Agentes comunitários e enfermeiros consultados destacam obstáculos recorrentes: falta de reagentes em algumas unidades, prontuário eletrônico instável, rotatividade de profissionais e resistência de pacientes que não percebem necessidade de exame sem sintomas. "Explicar que o rim está ruim quando a pessoa se sente bem é o maior trabalho", resume uma enfermeira de Caruaru.

A capacitação continuada aparece como fator crítico. Estados que investiram em módulos presenciais e material impresso para equipes tiveram adesão superior aos que limitaram a orientação a vídeo gravado.

Conexão com a fila de diálise

Rastrear não cura, mas muda o tempo de resposta. Pacientes identificados em estágio 3 podem receber orientação dietética, controle rigoroso da pressão e medicamentos que retardam progressão — como inibidores da ECA ou bloqueadores do receptor de angiotensina, quando não contraindicados. O objetivo é que menos pessoas cheguem à diálise de emergência, sem preparo vascular e sem planejamento familiar.

A conexão com a reportagem sobre filas de diálise é direta: estados que detectam tardiamente concentram demanda no estágio terminal, sobrecarregando clínicas e centros de transplante. Prevenção na UBS não substitui expansão de vagas, mas pode reduzir a pressão de entrada.

Próximos passos

O Ministério da Saúde avalia incorporar indicadores de rastreio renal aos dados do Previne Brasil, o que vincularia repasse financeiro à detecção precoce. Especialistas debatem se a medida incentiva volume de exames sem qualidade de acompanhamento — risco de "caça a números" sem impacto clínico.

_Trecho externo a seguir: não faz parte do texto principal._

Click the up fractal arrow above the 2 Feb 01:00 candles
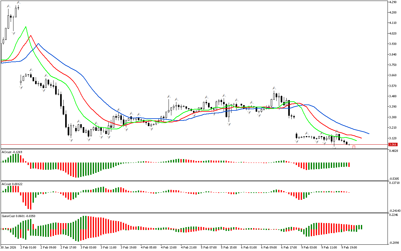31,70
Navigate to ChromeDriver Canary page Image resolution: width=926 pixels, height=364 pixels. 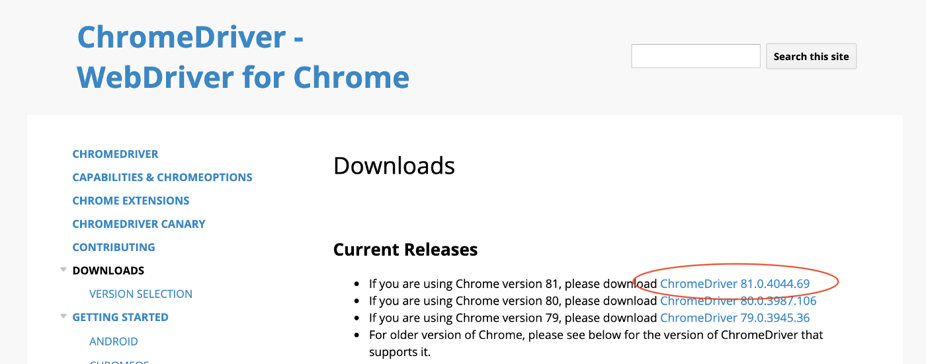click(x=138, y=224)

Para 2026, Pernambuco pretende expandir o piloto para mais 30 UBS; o Ceará negocia parceria com universidade federal para publicação dos resultados. Se os dados se confirmarem, o Nordeste pode oferecer ao país um modelo replicável — baseado na atenção primária, onde o SUS ainda tem capilaridade que hospitais de referência não alcançam.